Tiering is wrong when quality degrades silently — high-stakes extraction on Haiku misses entities the Sonnet would catch. Always evaluate both tiers on a gold set before committing. See Model Tiering for the evaluation harness and a worked draft-then-finalize chain.

Step 5 — Aggregate Anthropic cache usage per session and tenant (P04)
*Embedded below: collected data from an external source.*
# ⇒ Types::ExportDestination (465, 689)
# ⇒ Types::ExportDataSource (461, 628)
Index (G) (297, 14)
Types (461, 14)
usage_metadata["input_token_details"]["cache_read"] reports per-call. To see whether caching is paying for itself you need to aggregate per-session or per-tenant and compare against cache-creation cost.

class CacheLedger:
    def __init__(self, tenant_id: str):
        self.tenant_id = tenant_id
        self.read = 0           # billed at 0.1x input rate
        self.creation = 0       # billed at 1.25x input rate
        self.uncached_input = 0 # billed at 1.0x input rate

    def ingest(self, usage: dict):
        details = usage.get("input_token_details", {}) or {}
        self.read     += details.get("cache_read", 0)
        self.creation += details.get("cache_creation", 0)
        total_input = usage.get("input_tokens", 0)
        self.uncached_input += total_input - self.read - self.creation

    def savings_vs_no_cache(self, price_per_1m_input: float) -> float:
        # What we paid with cache vs. paying full price on all input.
        actual = (self.uncached_input * 1.00
                  + self.creation      * 1.25
                  + self.read          * 0.10) * price_per_1m_input / 1_000_000
        naive  = (self.uncached_input + self.creation + self.read) * price_per_1m_input / 1_000_000
        return naive - actual

Persist CacheLedger to Redis or Postgres keyed by (tenant_id, day). If savings is negative over a 24h window, caching is costing more than it saves — your cached prefix is either too short or hit too rarely. See Cache Economics.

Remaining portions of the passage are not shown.